These burials seem to be communicating something about the deceased. When excavating a grave, archaeologists usually disarticulate skeletons if they plan to take them to a lab.
這些墳墓似乎要傳達關于死者的某種信息。挖掘墳墓時,如果考古學家打算把骸骨帶回實驗室,通常會將它拆解開來。
Sereno wanted to preserve the most important and unusual Gobero figures in their striking poses, so he employed a technique paleontologists use to preserve dinosaur fossils.
塞雷諾想要把最重要、最不尋常的格伯托遺骸以原有的奇特姿勢保存下來,因此采用了古生物學家用來保存恐龍化石的一種技術。
He dug trenches around some of the most interesting burials and encased them in plaster, allowing the team to remove them in situ for transportation back to his lab.
他在最有趣的一些墓葬周圍挖掘溝槽,用石膏把它們包裹起來,讓研究團隊能以原狀移動它們,運回他的實驗室。
Excavating human remains is a highly sensitive subject, but there's a compelling case to be made for studying the Gobero burials in a modern lab.
挖掘人類遺骸是非常敏感的議題,不過要在現代的實驗室研究格伯托的墓葬有很重要的理由。
The bones contain volumes of information, says Chris Stojanowski, a professor at Arizona State University who was part of the 2006 expedition.
克里斯·斯托賈諾夫斯基是亞利桑那州立大學的教授,也是2006年遠征隊成員,他說這些骨頭包含大量信息。
He's been studying skeletons collected on that trip ever since.
從2006年起,他就一直研究那次遠征收集的骸骨。
"You see all this?" he said to me recently on Zoom, tilting his camera to reveal stacks of books and papers. "It's all Gobero research."
“你看見這些了嗎?”他最近在一次Zoom訪談中對我說,并傾斜鏡頭讓我看見成堆的書籍和論文。“這全是格伯托的研究。”
Stojanowski analyzes skeletal remains to understand how humans interacted with their environment, what diseases they suffered, telltale signs of their lifestyle left on their bones and teeth.
斯托賈諾夫斯基分析遺骸,以了解這些人類與環境如何互動、他們罹患什么疾病、留在他們骨頭和牙齒上的痕跡所透露的生活方式。
One of the most surprising things was how few injuries he found. One person had a skull fracture but had survived, because it had fully healed.
有件事非常令人驚訝,那就是他找到的傷痕非常少。有個人的頭骨破裂,但活下來了,因為頭骨已經完全愈合。
Then there was a woman who'd suffered a wound to her fibula that also had healed. Embedded in the bone were rock fragments consistent with what an arrowhead would leave.
有名女子的腓骨受過傷,也痊愈了。骨頭里嵌入了一些碎巖石,與箭頭會留下的碎片吻合。
"Otherwise," Stojanowski said, "there's no real signs of violence that I can see."
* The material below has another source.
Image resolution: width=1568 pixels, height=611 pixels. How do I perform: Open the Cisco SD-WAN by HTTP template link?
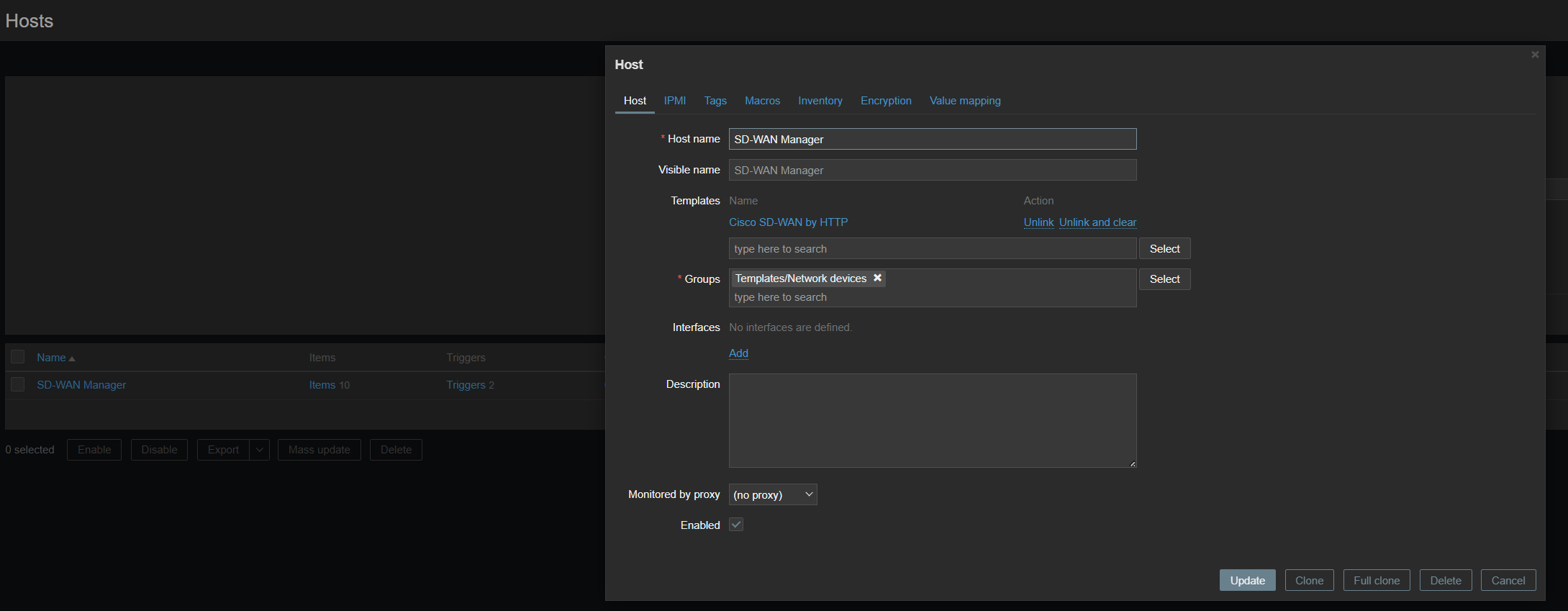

“除了這些之外,”斯托賈諾夫斯基說,“我沒有看到真正的暴力跡象。”
They also don't seem to have been under significant stress from starvation, drought, or chronic illness.
他們似乎也沒有因為饑餓、干旱或慢性病而承受明顯壓力。

As teeth form, they accumulate microscopic layers of enamel -- like how trees add new growth rings -- and periods of high stress, including trauma, are recorded by disruptions in the layers.
牙齒形成時會累積一層層的釉質,就像樹木增加年輪;而壓力大的時期,包括受到創傷,則會造成釉質層中斷而留下紀錄。
Hoping to shed light on the triple burial, Stojanowski had molars from the two children thin-sliced and reviewed microscopically; the results revealed no evidence of significant stress.
斯托賈諾夫斯基希望多了解埋著新生兒母子與少年的三人墓葬,于是將兩名孩童的臼齒做很薄的切片,再用顯微鏡觀察;結果沒找到明顯承受壓力的證據。
Another revelation was the people didn't seem to move from place to place.
另一項發現是這些人似乎沒有到處遷徙。
With nomadic individuals, you can trace their movements by matching the signature of the strontium isotopes in their teeth -- accrued from the plants and animals they ate and the water they drank -- with the strontium in the bedrock at the places they visited.
若要追溯游牧民族個體的活動,可以比較牙齒的鍶同位素特征(由他們吃的動植物和喝的水累積形成)以及他們所到之處巖床里的鍶元素。
But the people Stojanowski has studied at Gobero show primarily one signature. "They didn't really move much."
但斯托賈諾夫斯基研究的格伯托居民,呈現的鍶同位素特征主要是同一種。“他們沒有移動太遠。”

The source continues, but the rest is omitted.